Sie seufzte. Nein, sie durfte keinem Mann verfallen. Es ging ihr besser, wenn sie allein lebte und sich ganz auf sich konzentrierte. Nicht so wie ihre Mutter oder diese Lady, die Orgasmen trank.

Sie verdrängte jeden erotischen Gedanken an Trevor und machte sich wieder an die Arbeit, für die sie bezahlt wurde.

3. KAPITEL

Am nächsten Nachmittag bog Abby auf den leeren Parkplatz des Swerve. Sie war spät dran, weil sie direkt von ihrem Vorstellungsgespräch kam. Ihrer Meinung nach war es ganz gut gelaufen, und sie machte sich Hoffnungen, dass sie diesen Job bekommen würde.

Sobald sie im Club war, ging sie in Trevors Büro, um dort das dunkle Kostüm, das sie bei ihren Vorstellungsgesprächen immer trug, gegen ihren üblichen Minirock und das offizielle Tanktop des Swerve zu tauschen. Sie zog die Tür hinter sich zu. Trevor machte es bestimmt nichts aus, wenn sie sich hier schnell umzog. Bestimmt würde er es gar nicht mitbekommen, selbst wenn er pünktlich kam.

Was sicherlich nicht der Fall wäre, wenn er gestern Nacht mit der Blondine mitgefahren war. Vielleicht hatte er der Lady noch einige ganz persönliche Orgasmen beschert. Den ganzen Abend lang hatte die Blondine ständig zu Trevor gesehen, und als Trevor und Abby die Bar geschlossen hatten, hatte die Blondine draußen auf dem Parkplatz auf ihn gewartet. Abby hatte Trevor zum Abschied freundschaftlich geboxt, und dann hatten sie sich getrennt.

„Sie sind beide erwachsen“, schimpfte sie mit sich selbst, als sie sich die Bluse aufknöpfte. „Die zwei können tun und lassen, was sie wollen.“

Sie selbst hatte ihre Chance auf eine unvergessliche Nacht mit ihm verstreichen lassen. Das bedeutete ja nicht, dass alle anderen Frauen genauso dumm sein mussten wie sie.

Trevor parkte neben Abbys Wagen. Es war März, und immer noch war es kalt. Hoffentlich kam bald der Frühling, dann konnte er endlich wieder Motorrad fahren. Gähnend löste er den Gurt und rieb sich die Augen. Bis drei Uhr früh war er im Club gewesen, und dann hatte er noch gewartet, bis das Taxi für die Blondine kam, die den ganzen Abend lang mit ihm geflirtet hatte. Als er sie draußen auf dem Parkplatz entdeckt hatte, hatte er entnervt aufgeseufzt und sie – obwohl sie sehr beharrlich gewesen war – nach Hause geschickt.

Als er selbst endlich auch zu Hause angekommen und ins Bett gegangen war, hatte er nicht einschlafen können. Sobald er die Augen geschlossen hatte, hatte er Abbys lange Beine, ihr kurzes blondes Haar, ihr strahlendes Lächeln und ihre lebhaften Augen vor sich gesehen. Und dann noch ihr Po, als sie sich vor dem Regal gebückt hatte … Seit jenem Abend in Las Vegas, als er sie geküsst hatte, musste er ständig an sie denken.

Über diesen Abend hatten sie nie wieder ein Wort verloren. Im Grunde sollte Trevor froh darüber sein, denn er würde sowieso nie eine Beziehung mit einer Angestellten in Erwägung ziehen.

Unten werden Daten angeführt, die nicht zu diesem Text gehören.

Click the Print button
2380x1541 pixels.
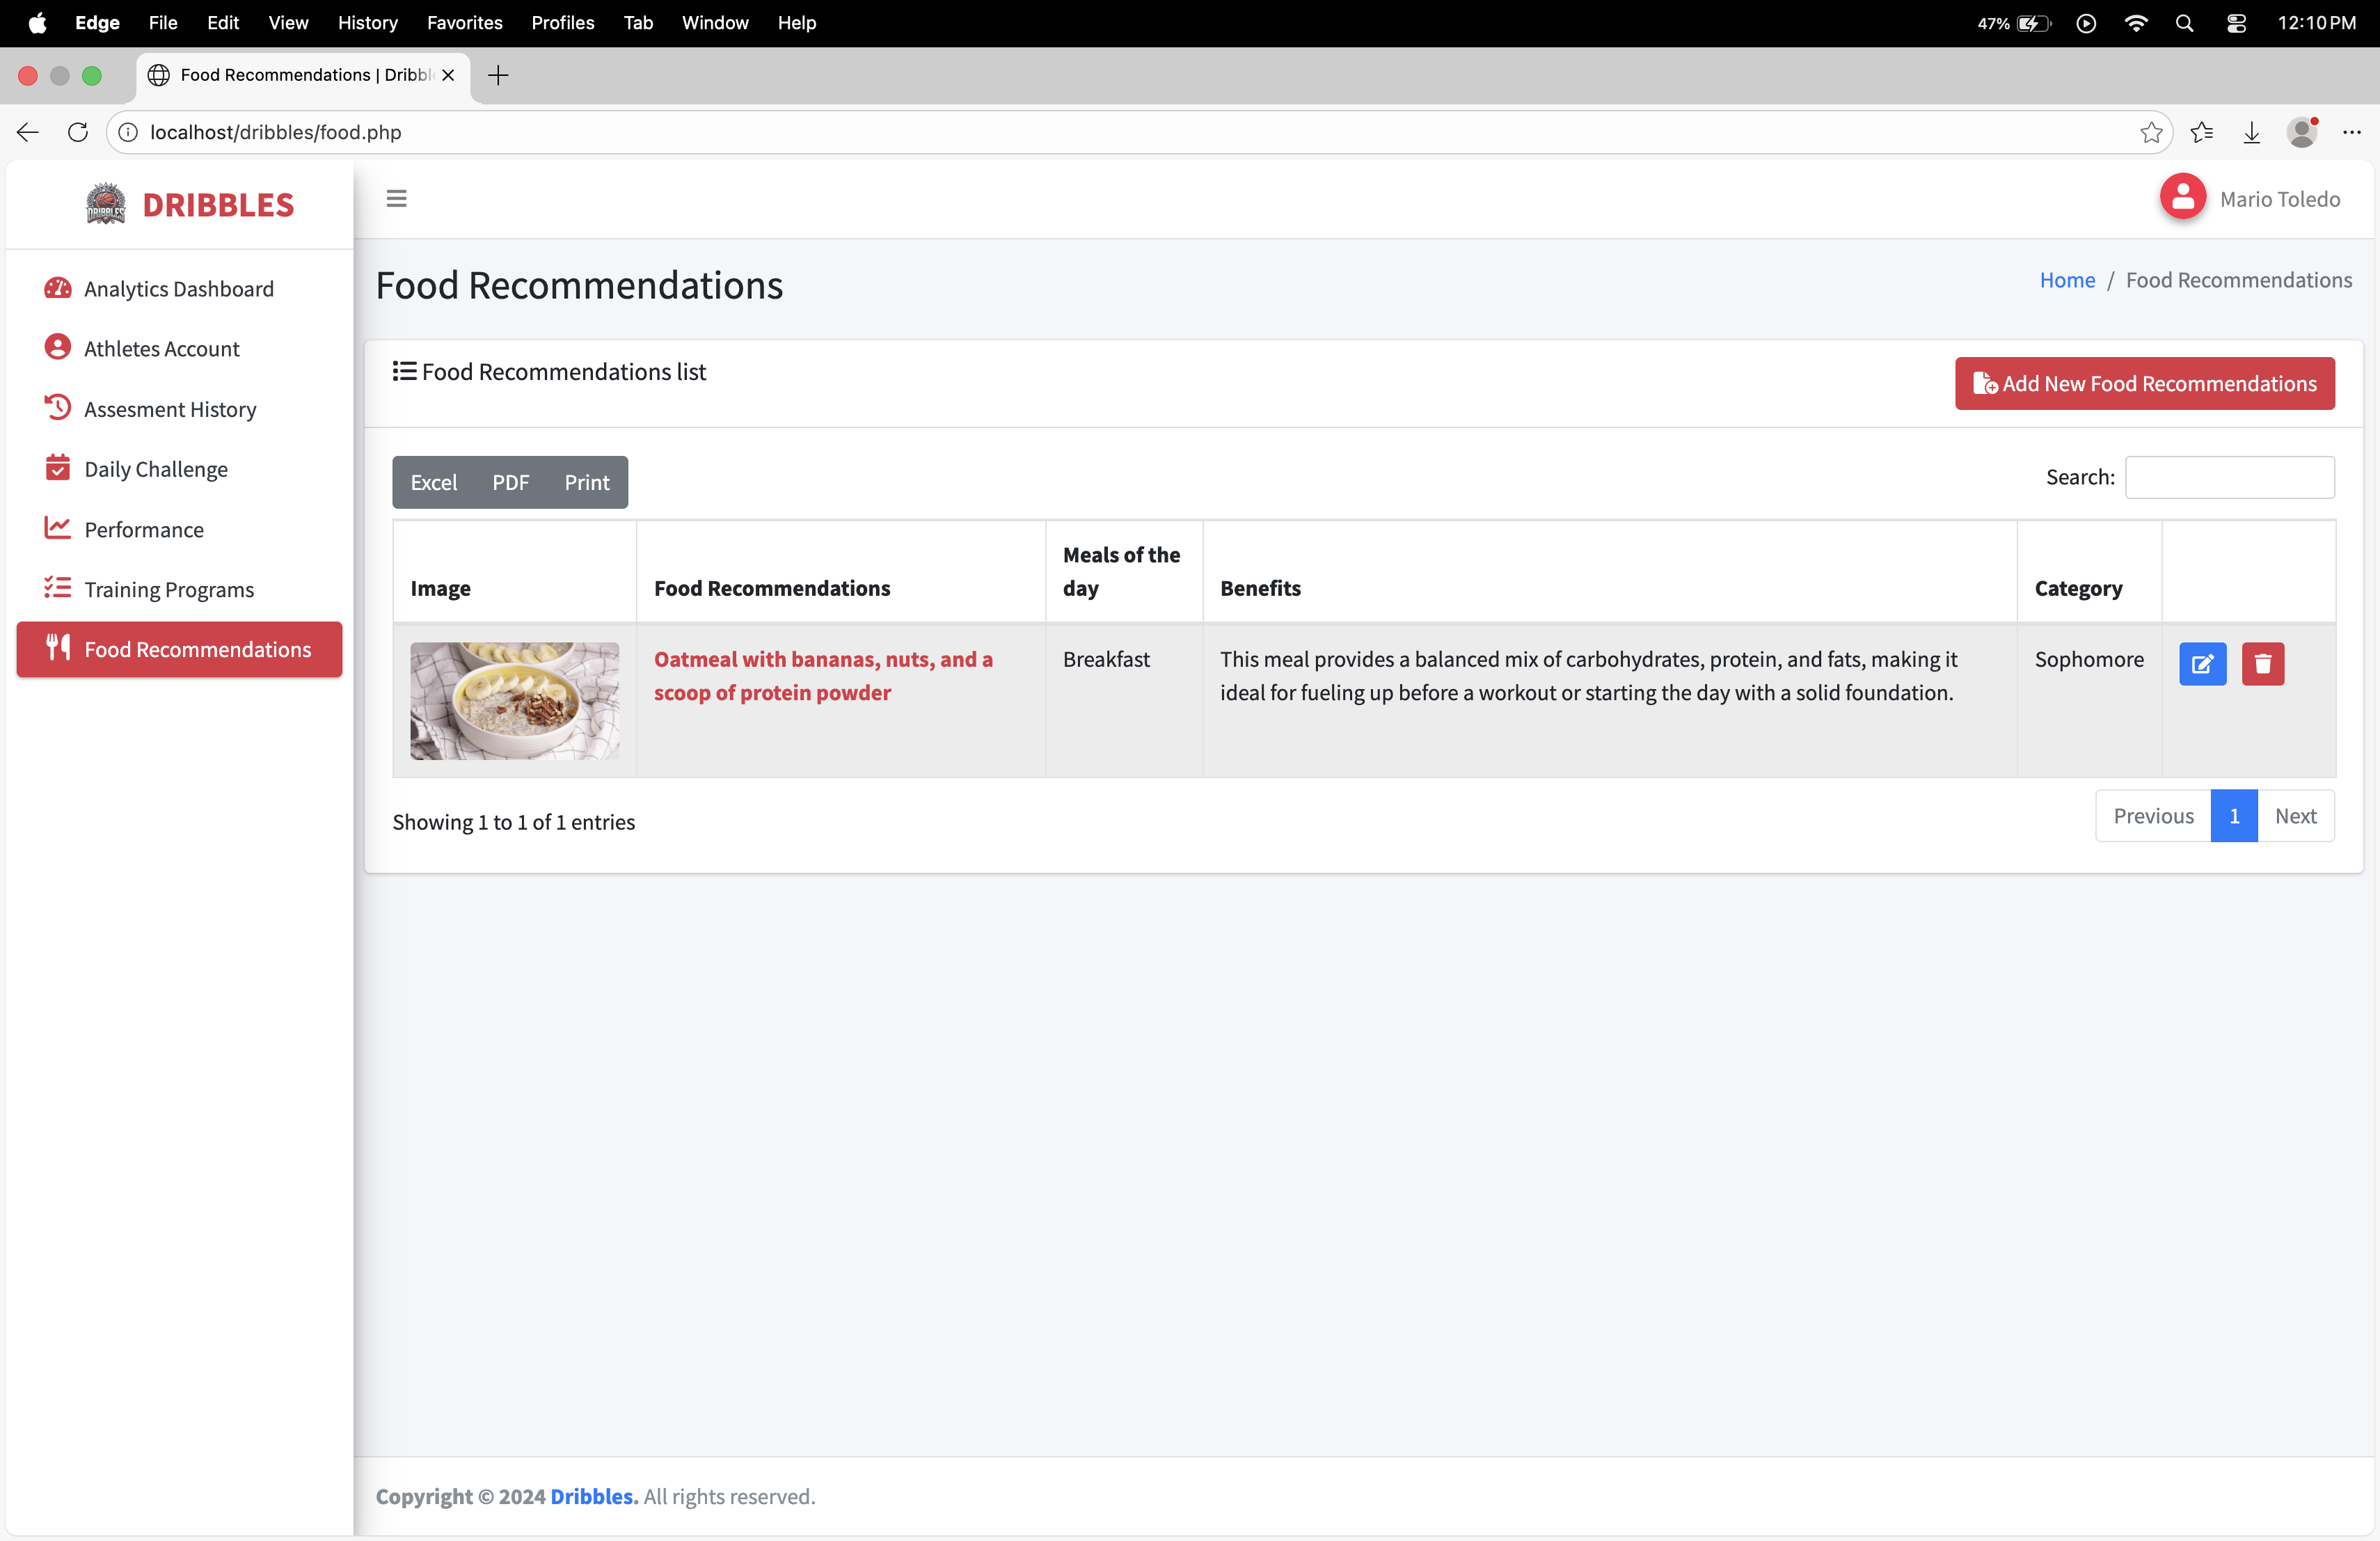[x=586, y=482]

Außerdem war da noch ihre Freundschaft. Auf keinen Fall wollte er diese aufs Spiel setzen. Abby war umwerfend und sexy, und es machte Spaß, Zeit mit ihr zu verbringen, aber er wusste auch, dass sie jeden Mann, der ihr emotional zu nahe kam, aus ihrem Leben schob. Mehr als Freundschaft war für ihn und Abby nicht drin.

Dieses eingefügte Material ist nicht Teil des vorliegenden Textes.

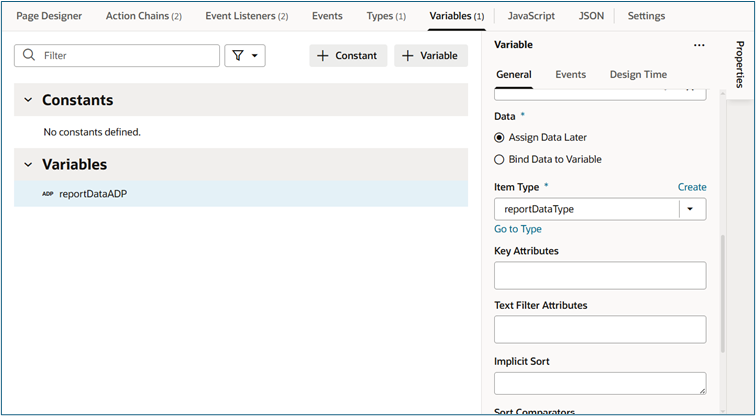Click the Create link for Item Type
756x416 pixels.
(692, 187)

Erst als er sich über das Kinn rieb, merkte er, dass er vergessen hatte, sich zu rasieren. Na toll! Gähnend zog er die Schlüssel für den Club aus seiner Tasche und holte vom Rücksitz eine Kiste mit edlem Wodka. Die Gäste ließen sich Drinks mit dieser Marke sehr viel Geld kosten. Jedem das Seine, dachte er. Die Gäste sorgen dafür, dass ich meine Rechnungen bezahlen kann. Und dank der Trinkgelder hatte er sich auch ein schönes finanzielles Polster anlegen können.

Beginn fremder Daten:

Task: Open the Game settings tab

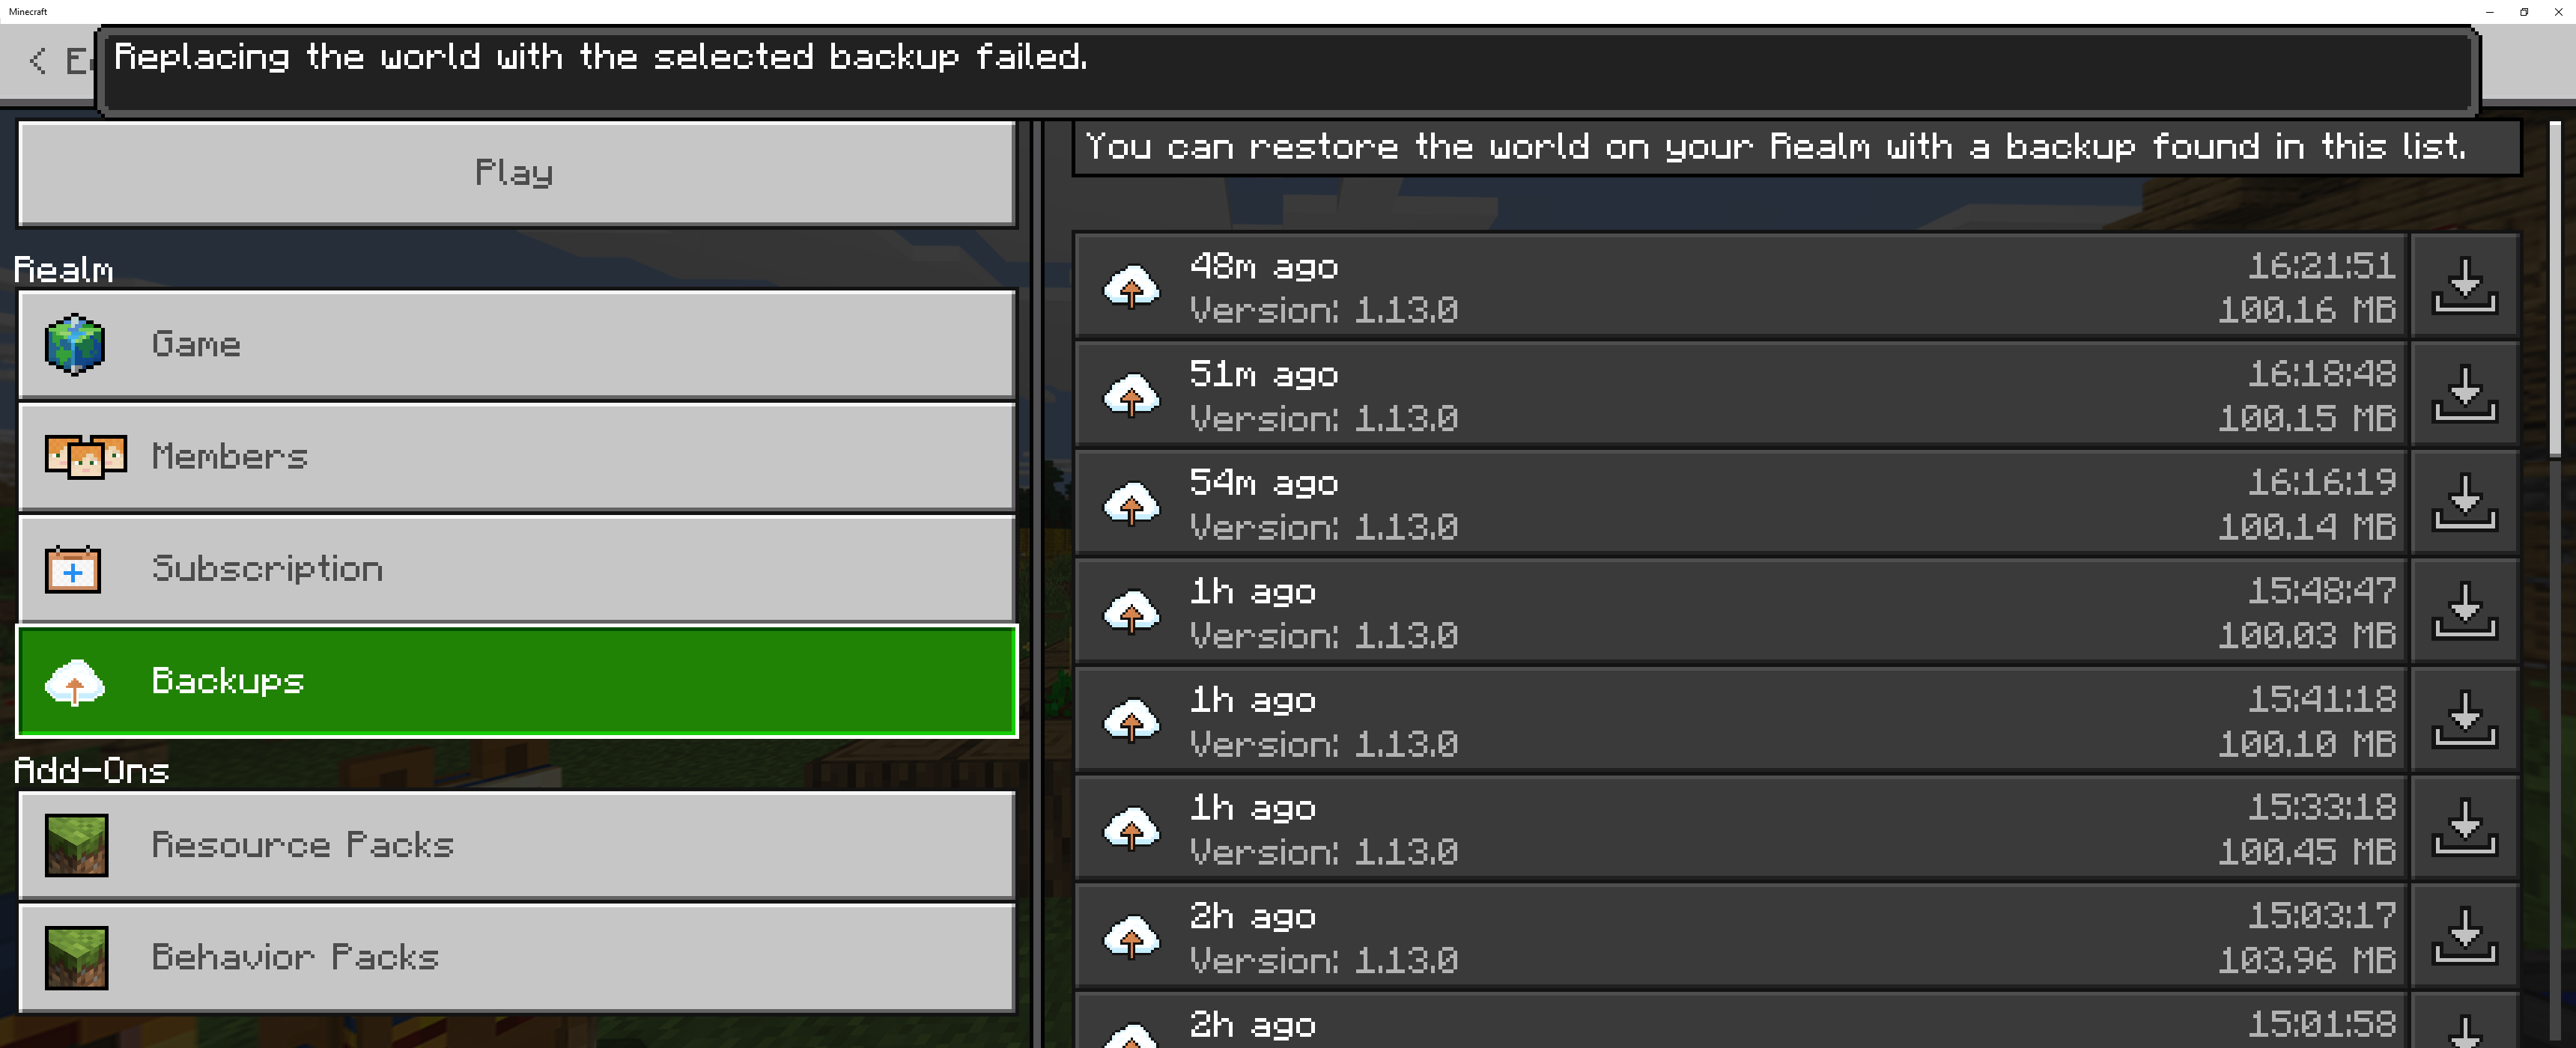Action: [x=516, y=345]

Mit dem Wodka unter dem Arm betrat er den Club und brachte den Kasten ins Lager. Mit einer Flasche, die er hinter der Theke verstauen wollte, in der Hand kam er auf dem Rückweg an seinem Büro vorbei und stutzte. Seltsam. Normalerweise ließ er die Tür doch immer offen stehen.

Er öffnete die Tür, und die Flasche Wodka fiel ihm aus der Hand und zersprang am Boden in unzählige Scherben. Abby stand mitten im Büro, nur mit schwarzem Minirock und hochhackigen Schuhen bekleidet.

Der Duft von teurem Wodka erfüllte die Luft, und Trevor brauchte nur eine Sekunde, um ihre makellosen vollen Brüste und ihren flachen Bauch zu registrieren, bevor sie ihre Arme hochriss und sich ihr schwarzes Top vor die Brüste hielt.

Wie gebannt standen sie voreinander. Erst nach ein paar Sekunden brach Abby aus ihrer Schockstarre. „Mein Gott, Trevor!“, schrie sie ihn an.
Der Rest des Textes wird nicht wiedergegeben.